▸ **Tus instrucciones**
Según el texto sobre conocerse a uno mismo, ¿quién decía hace más de veinticinco siglos que lo más difícil del mundo es conocerse a uno mismo?

▸ **Fragmento del texto**
⁂

Si quieres conocerte,
observa la conducta de los demás;
si quieres conocer a los demás,
mira en tu propio corazón.
Friedrich Schiller
Hace ya más de veinticinco siglos, Tales de Mileto afirmaba que la cosa más difícil del mundo es conocerse a uno mismo. Y en el templo de Delfos podía leerse aquella famosa inscripción socrática –gnosei seauton: conócete a ti mismo–, que recuerda una idea parecida.
Conocerse bien a uno mismo representa un primer e importante paso para lograr ser artífice de la propia vida, y quizá por eso se ha planteado como un gran reto para el hombre a lo largo de los siglos.
La observación de uno mismo permite separarse un poco de nuestra subjetividad, para así vernos con un poco de distancia, como hace el pintor de vez en cuando para observar cómo va quedando su obra.
Observarse a sí mismo es como asomar la cabeza un poco por encima de lo que nos está ocurriendo, y así tener una mejor conciencia de cómo somos y qué nos pasa. Por ejemplo, es diferente estar fuertemente enfadado, sin más, a estarlo pero dándose uno cuenta de que lo está, es decir, teniendo una conciencia autorreflexiva que nos dice: «Ojo con lo que haces, que estás muy enfadado».
Sobreponerse a uno mismo Comprender bien lo que nos pasa tiene un poderoso efecto sobre los sentimientos perturbadores que puedan invadirnos, y nos brinda la oportunidad de poner esfuerzo por sobreponernos y así no quedar abandonados a su merced.
—Pero hay muchas personas que son conscientes de pasar por un estado emocional negativo, y sin embargo no logran salir de él.
Las hay, sin duda. Son personas que suelen sentirse desbordadas por sus propios sentimientos, y se dan cuenta de que están pesimistas, malhumoradas, susceptibles o abatidas, pero se consideran incapaces de salir de ese estado. Son conscientes de su situación, pero de un modo vago, y precisamente su falta de perspectiva sobre esos sentimientos es lo que les hace sentirse abrumadas y perdidas. Piensan que no pueden gobernar su vida emocional y por eso no hacen casi nada eficaz por salir del agujero en que se encuentran.
Hay otras personas que son algo más conscientes de lo que les sucede, pero su problema es que tienden a aceptar pasivamente esos sentimientos. Son proclives a estados de ánimo negativos, y se limitan a aceptarlos resignadamente, con una actitud rendida, de dejarse llevar por ellos, y no se esfuerzan por cambiarlos a pesar de lo molesto que les resulta sobrellevarlos.
—¿Y piensas entonces que en realidad no son tan conscientes de lo que les sucede? Exacto. Las personas que perciben con verdadera claridad sus sentimientos suelen alcanzar una vida emocional más desarrollada. Son personas más autónomas, más seguras, más positivas; y cuando caen en un estado de ánimo negativo no le dan vueltas obsesivamente, ni lo aceptan de modo pasivo, sino que saben cómo afrontarlo y gracias a eso no tardan en salir de él. Su ecuanimidad en el conocimiento propio les ayuda mucho a abordar con acierto los problemas y gobernar con eficacia su vida afectiva.

⁂

Elementos de una fuente de datos
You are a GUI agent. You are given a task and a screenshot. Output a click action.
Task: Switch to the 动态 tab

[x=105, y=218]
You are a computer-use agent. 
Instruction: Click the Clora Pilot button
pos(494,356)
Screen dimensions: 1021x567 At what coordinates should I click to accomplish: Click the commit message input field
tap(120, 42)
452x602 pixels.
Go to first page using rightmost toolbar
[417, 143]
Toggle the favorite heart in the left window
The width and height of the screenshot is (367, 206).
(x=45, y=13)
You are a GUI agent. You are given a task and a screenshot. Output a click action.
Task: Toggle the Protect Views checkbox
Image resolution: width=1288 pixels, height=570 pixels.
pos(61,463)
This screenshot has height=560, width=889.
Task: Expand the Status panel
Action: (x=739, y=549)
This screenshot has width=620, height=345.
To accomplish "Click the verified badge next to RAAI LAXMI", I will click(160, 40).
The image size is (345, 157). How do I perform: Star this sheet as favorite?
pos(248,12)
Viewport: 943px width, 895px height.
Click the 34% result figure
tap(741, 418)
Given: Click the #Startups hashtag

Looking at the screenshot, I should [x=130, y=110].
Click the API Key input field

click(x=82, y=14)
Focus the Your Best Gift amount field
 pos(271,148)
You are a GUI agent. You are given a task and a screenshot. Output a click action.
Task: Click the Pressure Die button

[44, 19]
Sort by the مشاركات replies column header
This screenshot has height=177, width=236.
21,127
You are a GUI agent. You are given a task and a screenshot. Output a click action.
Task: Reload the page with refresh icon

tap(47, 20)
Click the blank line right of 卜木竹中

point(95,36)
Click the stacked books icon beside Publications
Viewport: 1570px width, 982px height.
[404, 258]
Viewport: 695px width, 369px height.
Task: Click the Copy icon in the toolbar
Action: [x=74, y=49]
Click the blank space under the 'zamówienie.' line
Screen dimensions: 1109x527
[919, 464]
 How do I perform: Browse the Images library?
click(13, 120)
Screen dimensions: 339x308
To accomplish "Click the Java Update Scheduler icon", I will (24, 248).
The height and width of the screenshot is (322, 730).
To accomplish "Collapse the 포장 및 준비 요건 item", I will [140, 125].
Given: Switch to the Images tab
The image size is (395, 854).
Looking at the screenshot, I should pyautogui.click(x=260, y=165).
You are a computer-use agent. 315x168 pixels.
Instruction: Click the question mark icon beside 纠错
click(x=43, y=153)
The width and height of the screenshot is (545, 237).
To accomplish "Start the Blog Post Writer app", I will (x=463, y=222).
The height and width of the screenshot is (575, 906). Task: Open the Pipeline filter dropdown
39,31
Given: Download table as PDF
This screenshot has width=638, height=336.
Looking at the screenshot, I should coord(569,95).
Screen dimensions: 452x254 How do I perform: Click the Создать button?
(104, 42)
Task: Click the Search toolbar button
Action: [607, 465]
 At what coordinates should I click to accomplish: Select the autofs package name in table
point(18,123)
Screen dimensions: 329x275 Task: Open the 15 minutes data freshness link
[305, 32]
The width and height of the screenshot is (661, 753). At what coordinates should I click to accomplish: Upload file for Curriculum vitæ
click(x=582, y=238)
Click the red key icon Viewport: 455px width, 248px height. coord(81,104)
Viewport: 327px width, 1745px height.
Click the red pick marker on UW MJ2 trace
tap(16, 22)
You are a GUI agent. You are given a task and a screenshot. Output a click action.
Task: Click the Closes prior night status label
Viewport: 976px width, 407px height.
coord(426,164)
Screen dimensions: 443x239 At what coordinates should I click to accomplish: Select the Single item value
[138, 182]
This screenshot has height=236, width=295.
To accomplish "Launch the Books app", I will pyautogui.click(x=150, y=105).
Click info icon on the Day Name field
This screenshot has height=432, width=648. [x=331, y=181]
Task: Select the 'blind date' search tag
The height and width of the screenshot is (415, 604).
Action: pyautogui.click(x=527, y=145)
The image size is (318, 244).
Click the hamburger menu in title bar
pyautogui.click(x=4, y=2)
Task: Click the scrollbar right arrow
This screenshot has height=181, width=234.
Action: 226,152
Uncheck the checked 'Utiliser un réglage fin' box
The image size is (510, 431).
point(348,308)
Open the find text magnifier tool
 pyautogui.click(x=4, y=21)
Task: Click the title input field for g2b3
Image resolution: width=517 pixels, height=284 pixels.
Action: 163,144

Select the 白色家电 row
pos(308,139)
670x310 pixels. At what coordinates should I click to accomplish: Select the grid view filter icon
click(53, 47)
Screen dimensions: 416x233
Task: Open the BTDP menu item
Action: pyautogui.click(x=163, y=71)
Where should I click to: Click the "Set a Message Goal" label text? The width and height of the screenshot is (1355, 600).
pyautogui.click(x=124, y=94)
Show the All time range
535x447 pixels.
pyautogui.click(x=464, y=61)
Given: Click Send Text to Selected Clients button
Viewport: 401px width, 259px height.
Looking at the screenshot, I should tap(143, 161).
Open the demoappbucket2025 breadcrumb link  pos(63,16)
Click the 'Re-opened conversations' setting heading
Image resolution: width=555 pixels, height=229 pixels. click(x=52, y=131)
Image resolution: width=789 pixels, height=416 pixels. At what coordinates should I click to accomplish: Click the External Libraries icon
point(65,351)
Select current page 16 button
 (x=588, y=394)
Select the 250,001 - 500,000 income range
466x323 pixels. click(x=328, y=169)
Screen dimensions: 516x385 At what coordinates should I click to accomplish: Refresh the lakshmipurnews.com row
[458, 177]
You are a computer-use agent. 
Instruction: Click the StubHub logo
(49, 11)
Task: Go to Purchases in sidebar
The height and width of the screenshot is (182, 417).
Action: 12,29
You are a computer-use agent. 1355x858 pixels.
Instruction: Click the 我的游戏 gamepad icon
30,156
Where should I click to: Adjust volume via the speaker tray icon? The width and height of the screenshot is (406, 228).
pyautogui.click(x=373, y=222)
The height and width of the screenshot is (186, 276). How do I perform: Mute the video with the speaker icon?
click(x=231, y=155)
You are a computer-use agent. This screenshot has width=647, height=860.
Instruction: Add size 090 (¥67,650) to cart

⁂

▸ **Respuesta del ejercicio**
Tales de Mileto.